Le projet de loi « Hamon » relatif à la consommation a été adopté en dernière lecture par le Sénat le 29 janvier. Ce texte comporte un certain nombre de mesures qui devraient changer progressivement le quotidien des français et instaurer de nouveaux outils de régulation économique

Désormais, grâce à l’action de groupe et via l’une des 16 associations de protection des consommateurs, les consommateurs pourront peser de tout leur poids face aux autres acteurs du marché, producteurs et distributeurs notamment.

Le projet de loi ambitionne par ailleurs des changements de pratiques dans de nombreux secteurs : possibilité de résiliation annuelle des contrats d’assurance, doublement du droit de rétractation des achats à distance, mention «fait maison» sur les cartes des restaurants, fin de la tarification à l’heure des parcs de stationnements, obligation de l’indication du pays d’origine de toutes les viandes, création d’une « liste positive » comprenant l’ensemble des consommateurs qui acceptent le démarchage téléphonique, utilisation gratuite du mandat compte comme moyen de paiement des factures réseaux (énergie, eau, téléphonie et accès à internet.), encadrement des crédits renouvelable, ou encore, création d’un registre national des crédits aux particuliers, ou la possibilité de changer d’auto-école sans frais, etc.

Le projet de loi prévoit ouvre également la possibilité d’acheter lentilles ou lunettes en ligne.

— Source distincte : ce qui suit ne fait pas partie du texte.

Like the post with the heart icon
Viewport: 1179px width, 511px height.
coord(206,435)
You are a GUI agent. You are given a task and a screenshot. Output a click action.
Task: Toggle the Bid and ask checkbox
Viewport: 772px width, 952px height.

Cette mesure a pour ambition de faire sensiblement baisser les tarifs que payent les Français, qui sont parmi les Européens qui payent le plus cher leur équipement optique.

Un certain nombre de différences existent toujours entre le texte voté par le Sénat et celui voté par l’Assemblée Nationale, les deux chambres doivent à présent se réunir en Commission mixte paritaire afin d’adopter une version commune. Mais l’ambition initiale devrait être respectée : mieux protéger le consommateur et en faire un acteur de poids dans notre pays.